Concrètement, le BCNJ est une plate-forme (route, gare, aéroport) regroupant en un site unique les administrations concernées des deux États partenaires et où s'effectuent les opérations de contrôle des personnes et des marchandises, ainsi que les opérations de dédouanement. Les BCNJ permettent une fluidité des flux de marchandises ou voyageurs (centralisation des procédures d'exportation et importation), un renforcement de la coopération internationale (informations, renseignements, contrôles conjoints), des économies d'échelle (financement des infrastructures supporté par les deux États partenaires) et une facilitation de circulation des travailleurs frontaliers.

Des conventions-cadres ont été signées avec tous les États limitrophes de la France métropolitaine permettant et encadrant la création de BCNJ. En 2017, 63 BCNJ en activité ont été recensés par les directions interrégionales des douanes, dont 24 sont situés sur la frontière franco-suisse et un sur la frontière franco-andorrane.

• Enfin, comme le demandait la commission d'enquête, les conditions dans lesquelles les États membres peuvent effectuer des vérifications dans leur zone frontalière en dehors des périodes de rétablissement des contrôles aux frontières intérieures ont été clarifiées.

L'article 23 du CFS encadre les contrôles de police réalisés par les États membres à l'intérieur de leur territoire, y compris dans leur zone frontalière : les mesures envisagées doivent répondre à des finalités et modalités clairement distinctes de celles des vérifications systématiques aux frontières extérieures . Aucune liste cumulative ou exhaustive de critères n'est toutefois établie.
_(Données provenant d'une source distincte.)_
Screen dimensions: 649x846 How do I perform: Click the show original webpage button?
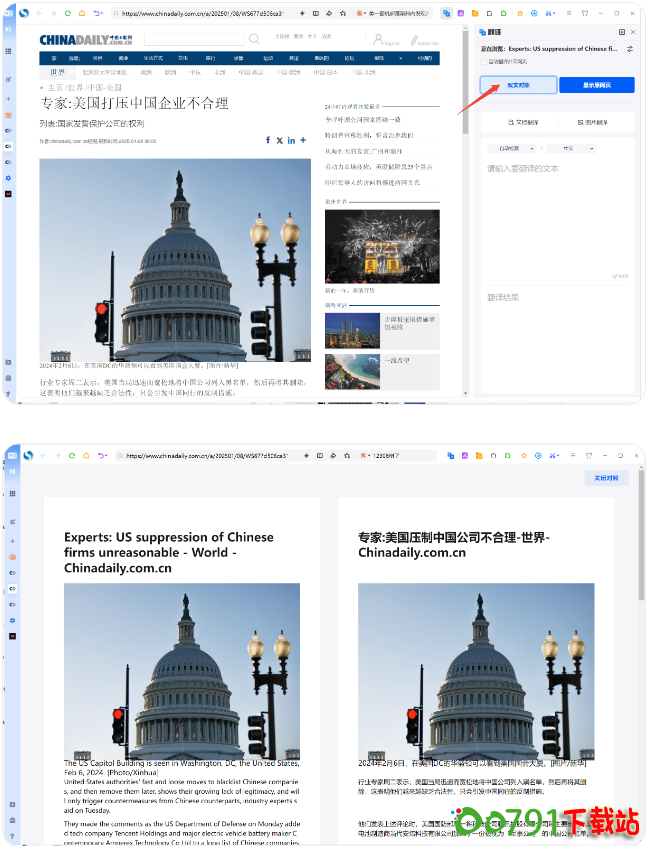pyautogui.click(x=596, y=85)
La Cour de justice de l'Union européenne, interrogée à trois reprises sur cette question, considère qu'un encadrement spécifique de l'intensité et de la fréquence des contrôles doit être prévu en droit national et qu'un cadre normatif est nécessaire pour en guider l'application pratique, afin d' empêcher que ces mesures ne s'apparentent à de véritables contrôles aux frontières (CJUE, Melki, C-188/10 et C-189/10 du 22 juin 2010 ; Adil, C-278/12 PPU, A.-C-9/16 du 19 juillet 2012).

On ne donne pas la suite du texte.